The French Tropical Wetlands Network has produced a technical guide on mangrove restoration. The report provides a summary of key elements that should be considered in any mangrove restoration project, based on a review of available literature and practices around the world.
“Mangroves are currently threatened by a host of anthropogenic pressures, including pollution, land take, infilling, aquaculture and urbanisation. A significant proportion of the world’s mangroves have already been lost, including within the French Overseas Territories in the Caribbean, Indian Ocean and Pacific regions.” said Gaelle Vandersarren, who coordinates the network from Guadeloupe.

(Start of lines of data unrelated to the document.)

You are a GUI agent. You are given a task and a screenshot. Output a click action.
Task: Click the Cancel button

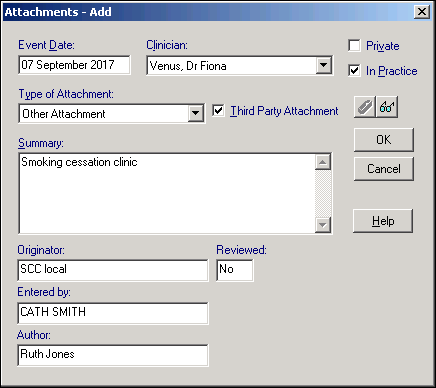click(x=384, y=169)
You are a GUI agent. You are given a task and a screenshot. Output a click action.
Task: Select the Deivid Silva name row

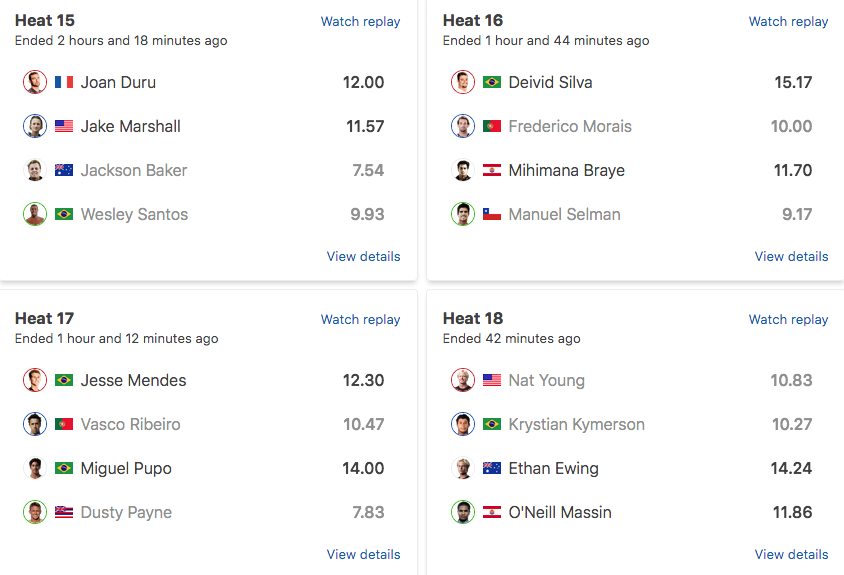point(632,82)
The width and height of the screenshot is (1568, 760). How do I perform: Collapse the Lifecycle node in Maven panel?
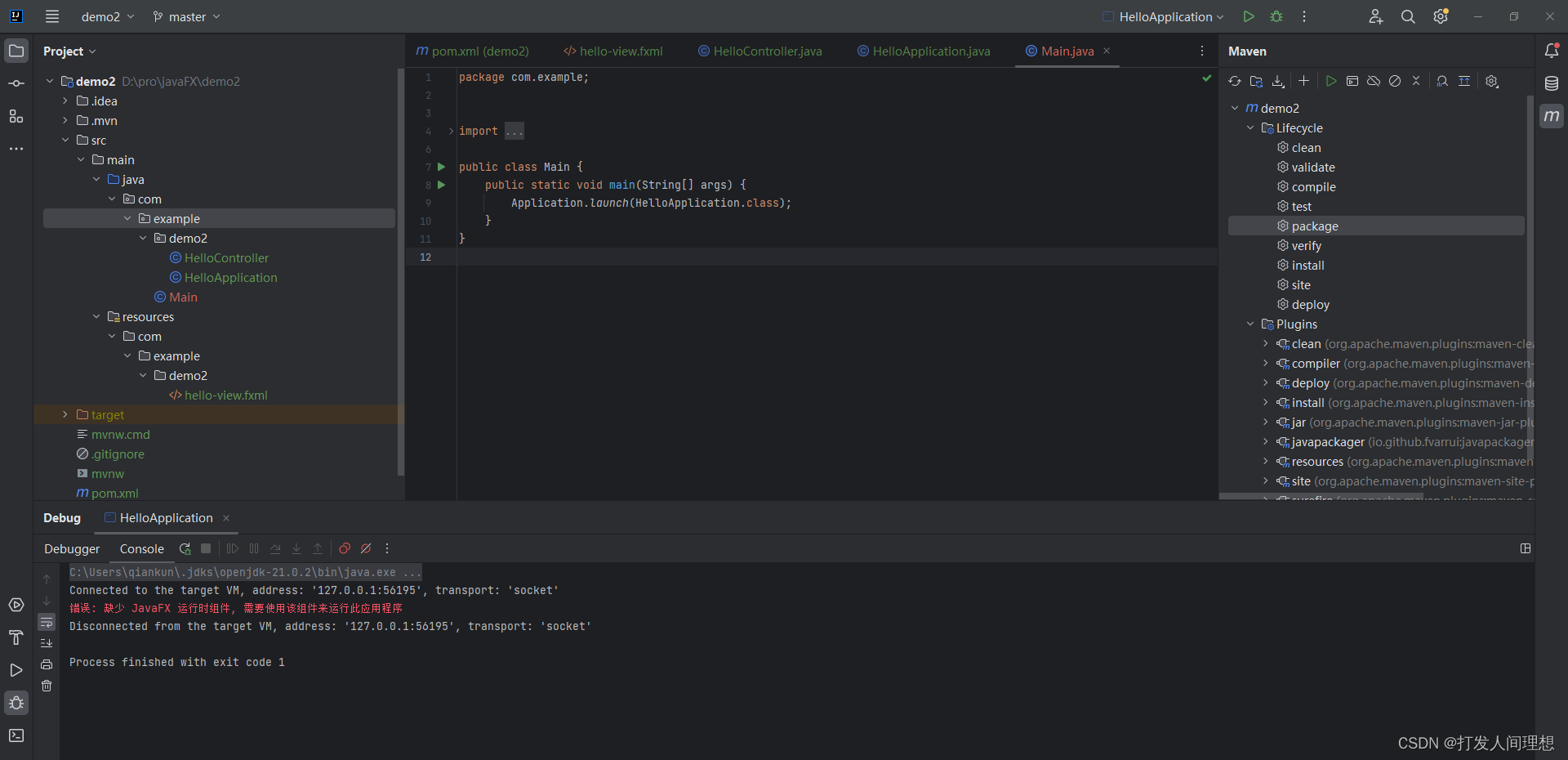[1250, 127]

The two different fundamental approaches to ecological restoration are: natural colonisation and mangrove planting. These two approaches are described and explored in depth in the report. Due to the threats facing mangrove systems, their restoration is being increasingly undertaken, often in the form of replanting mangrove stands with seedlings. In spite of the efforts involved in these initiatives, the results are often disappointing due to a lack of forward planning. Problems include poor choice of location area, mono-specific coverage or lack of consultation with local stakeholders, all of which can limit the medium- or long-term success of these actions, and thus fail to restore a functional mangrove forest. A successful restoration action must result in the establishment of a relatively large, diverse, functional, and self-sustaining mangrove forest that can provide environmental and human benefits. The guide therefore recommends a natural colonisation approach whenever feasible, based on recommendations from organisations such as Mangrove Action Project (MAP) or Wetlands International.
The translation of the report was funded by ICRI.